A key part of its approach to quantum is that the technology is designed to be inserted into today’s telecom networks, so that “the quantum network and classical network sit side by side on the same physical infrastructure,” he explained.
Not lost in translation
Quantum networks will need a different kind of switch because optical switches available today “always mess with the quantum encoding and how the quantum [information is] mapped to the photons in the network,” said Reza Nejabati, head of Cisco’s Quantum Labs and quantum research.
One of the “very unique” features of the prototype switch is that it translates various encoding modalities into a common language for routing while preserving the quantum information.
Underpinned by Cisco’s patented “conversion engine,” the switch can support all quantum encoding modalities: polarization, time-bin, frequency-bin and path. This enables quantum computing systems from different vendors to be connected and interoperate via a quantum network.
The switch operates at room temperature, unlike quantum hardware that needs cryogenic cooling, so extra cooling infrastructure is not needed.
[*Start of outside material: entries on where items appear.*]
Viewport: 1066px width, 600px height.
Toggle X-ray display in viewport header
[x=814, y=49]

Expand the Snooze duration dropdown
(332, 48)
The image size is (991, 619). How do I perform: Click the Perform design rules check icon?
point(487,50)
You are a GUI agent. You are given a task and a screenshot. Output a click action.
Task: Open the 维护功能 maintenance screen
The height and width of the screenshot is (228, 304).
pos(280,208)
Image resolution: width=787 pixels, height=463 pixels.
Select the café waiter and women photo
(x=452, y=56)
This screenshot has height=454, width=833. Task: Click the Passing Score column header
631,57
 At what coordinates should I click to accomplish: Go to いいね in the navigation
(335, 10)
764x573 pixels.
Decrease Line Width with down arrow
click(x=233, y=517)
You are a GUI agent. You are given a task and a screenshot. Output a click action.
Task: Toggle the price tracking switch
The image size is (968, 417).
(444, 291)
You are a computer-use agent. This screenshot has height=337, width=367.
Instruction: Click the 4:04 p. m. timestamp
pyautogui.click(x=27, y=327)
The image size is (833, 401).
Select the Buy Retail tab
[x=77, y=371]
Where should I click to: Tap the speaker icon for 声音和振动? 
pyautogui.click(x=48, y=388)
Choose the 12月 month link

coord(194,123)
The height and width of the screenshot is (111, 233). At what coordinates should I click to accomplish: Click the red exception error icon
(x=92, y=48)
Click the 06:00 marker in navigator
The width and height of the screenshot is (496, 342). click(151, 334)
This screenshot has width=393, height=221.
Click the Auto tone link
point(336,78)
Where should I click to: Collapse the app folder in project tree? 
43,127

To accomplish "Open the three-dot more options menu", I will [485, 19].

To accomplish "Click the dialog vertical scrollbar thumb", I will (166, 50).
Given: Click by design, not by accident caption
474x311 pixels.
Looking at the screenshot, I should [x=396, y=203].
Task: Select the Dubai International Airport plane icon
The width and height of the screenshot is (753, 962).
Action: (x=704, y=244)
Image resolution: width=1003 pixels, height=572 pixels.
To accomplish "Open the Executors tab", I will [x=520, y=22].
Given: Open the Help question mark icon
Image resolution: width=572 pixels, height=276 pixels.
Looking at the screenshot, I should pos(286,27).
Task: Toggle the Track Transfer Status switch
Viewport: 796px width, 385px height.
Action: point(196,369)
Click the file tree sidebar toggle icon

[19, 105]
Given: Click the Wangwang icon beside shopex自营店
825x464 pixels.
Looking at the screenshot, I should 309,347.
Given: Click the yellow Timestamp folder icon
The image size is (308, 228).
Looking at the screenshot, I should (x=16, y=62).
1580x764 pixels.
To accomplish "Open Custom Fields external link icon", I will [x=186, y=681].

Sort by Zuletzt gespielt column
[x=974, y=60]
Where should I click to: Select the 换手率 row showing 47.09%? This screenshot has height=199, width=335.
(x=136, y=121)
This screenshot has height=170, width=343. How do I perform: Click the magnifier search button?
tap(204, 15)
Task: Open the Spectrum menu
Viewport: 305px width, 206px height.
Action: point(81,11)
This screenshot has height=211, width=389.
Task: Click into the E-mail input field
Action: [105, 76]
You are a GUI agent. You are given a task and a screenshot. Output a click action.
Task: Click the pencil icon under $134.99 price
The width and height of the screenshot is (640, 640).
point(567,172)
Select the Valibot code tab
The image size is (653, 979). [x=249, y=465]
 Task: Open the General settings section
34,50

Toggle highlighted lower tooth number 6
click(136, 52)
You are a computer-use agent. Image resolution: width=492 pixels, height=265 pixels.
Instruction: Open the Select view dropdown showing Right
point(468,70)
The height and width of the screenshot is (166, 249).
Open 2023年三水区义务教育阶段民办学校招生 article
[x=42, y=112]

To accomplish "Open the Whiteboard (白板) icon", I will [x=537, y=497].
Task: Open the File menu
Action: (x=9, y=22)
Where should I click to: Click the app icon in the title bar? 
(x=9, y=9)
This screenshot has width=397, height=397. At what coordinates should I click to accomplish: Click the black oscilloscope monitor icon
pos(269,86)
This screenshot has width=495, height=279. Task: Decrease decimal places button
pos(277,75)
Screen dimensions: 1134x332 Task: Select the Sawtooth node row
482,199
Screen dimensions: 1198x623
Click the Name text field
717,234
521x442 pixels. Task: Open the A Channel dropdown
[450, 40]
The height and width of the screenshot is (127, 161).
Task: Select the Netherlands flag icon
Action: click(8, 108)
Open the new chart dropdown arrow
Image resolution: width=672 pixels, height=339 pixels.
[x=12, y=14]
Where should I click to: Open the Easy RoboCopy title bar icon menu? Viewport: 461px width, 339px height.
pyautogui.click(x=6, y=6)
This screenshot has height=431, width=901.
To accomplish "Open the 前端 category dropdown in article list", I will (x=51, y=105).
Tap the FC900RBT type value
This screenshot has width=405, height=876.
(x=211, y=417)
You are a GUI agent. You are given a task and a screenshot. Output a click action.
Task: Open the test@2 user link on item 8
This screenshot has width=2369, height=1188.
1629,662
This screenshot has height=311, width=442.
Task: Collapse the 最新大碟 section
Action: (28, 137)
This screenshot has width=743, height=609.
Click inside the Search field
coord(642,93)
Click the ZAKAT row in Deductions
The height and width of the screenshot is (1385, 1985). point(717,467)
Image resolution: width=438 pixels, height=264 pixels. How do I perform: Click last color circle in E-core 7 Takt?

Further, it operates at “standard telecom frequencies” on existing fiber networks.
Pandey believes that “distributed quantum computing will be the norm,” and that it will come either through a cloud service offering or as an on-premises deployment with quantum compute nodes attached to it. “What stays common and uniform is a quantum network,” he said.
This quantum network vision places Cisco’s telecom customers in the action of future quantum computing.
“Telecom providers have a really big role to play here … I cannot reiterate that enough, because starting from the hardware, which is room temperature, existing telecom frequencies on existing fiber – we are handing that as a present to our customers. What we’re saying is, you don’t have to create a brand-new quantum network and rebuild fiber infrastructure to make that happen,” said Pandey.
That is, packet-based networks that transfer bits can run alongside teleportation- and entanglement-based quantum networks on the same fiber infrastructure.
Real-world tests
The universal switch is being put through its paces in experiments in the lab and real-world environments. Recently, Cisco researchers tested the switch for “entanglement swapping” over a 17.6-kilometer fiber network between Manhattan and Brooklyn, starting from the carrier hotel at 60 Hudson Street in New York. The results were “substantially better” than lab demonstrations, the company said.
Experiments have also shown that the switch preserved quantum information with “less than 4% degradation in quantum state fidelity and entanglement, maintaining the coherence that quantum networks require to function.” It has also achieved sub-nanosecond “electro-optic” switching and consumed less than 1 milliwatt of power.
As a working research prototype, the switch is not commercially available.
The device is part of what the company calls its quantum network stack, which is being developed by Cisco’s Quantum Labs and includes hardware, management software and applications. The technology stack comprises a quantum network entanglement chip, announced in May last year; the “network-aware” Quantum Compiler; and two quantum applications, called Sync and Alert.
For its quantum network work, Cisco is working with partners Atom Computing, IBM and Qunnect.